▸ SOURCE EXTRACT:
Robinson Township is a civil township of Ottawa County in the U.S. state of Michigan. The population was 6,382 at the 2020 census.

== Communities ==
There are no incorporated municipalities in the township.
- Robinson is an unincorporated community near the center of the township at .
- The city of Grand Haven is to the west, and the Grand Haven ZIP code 49417 also serves most of Robinson Township.
- West Olive is to the south, and the West Olive ZIP code 49460 serves areas in the southern part of Robinson Township.

==Geography==
According to the United States Census Bureau, the township has a total area of 39.5 sqmi, of which 38.6 sqmi is land and 0.8 sqmi (2.10%) is water.

▸ WHAT THIS TASK INVOLVES:
Extend the Robinson Township text, starting after its last sentence on the township's total area. The data that comes next is separate material and has no connection to the Robinson Township text.

▸ DATA SEGMENT:
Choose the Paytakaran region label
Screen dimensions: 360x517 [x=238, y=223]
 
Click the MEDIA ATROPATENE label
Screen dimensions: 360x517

▸ ANSWER TO THIS EXERCISE:
==Demographics==
As of the census of 2000, there were 5,588 people, 1,805 households, and 1,505 families residing in the township. The population density was 144.7 PD/sqmi. There were 1,885 housing units at an average density of 48.8 /sqmi. The racial makeup of the township was 93.63% White, 0.30% African American, 0.47% Native American, 0.73% Asian, 0.07% Pacific Islander, 3.31% from other races, and 1.49% from two or more races. Hispanic or Latino of any race were 6.14% of the population.

There were 1,805 households, out of which 44.9% had children under the age of 18 living with them, 75.0% were married couples living together, 5.2% had a female householder with no husband present, and 16.6% were non-families. 12.6% of all households were made up of individuals, and 2.9% had someone living alone who was 65 years of age or older. The average household size was 3.01 and the average family size was 3.29.

In the township the population was spread out, with 31.0% under the age of 18, 7.2% from 18 to 24, 36.3% from 25 to 44, 20.1% from 45 to 64, and 5.4% who were 65 years of age or older. The median age was 33 years. For every 100 females, there were 109.2 males. For every 100 females age 18 and over, there were 107.8 males.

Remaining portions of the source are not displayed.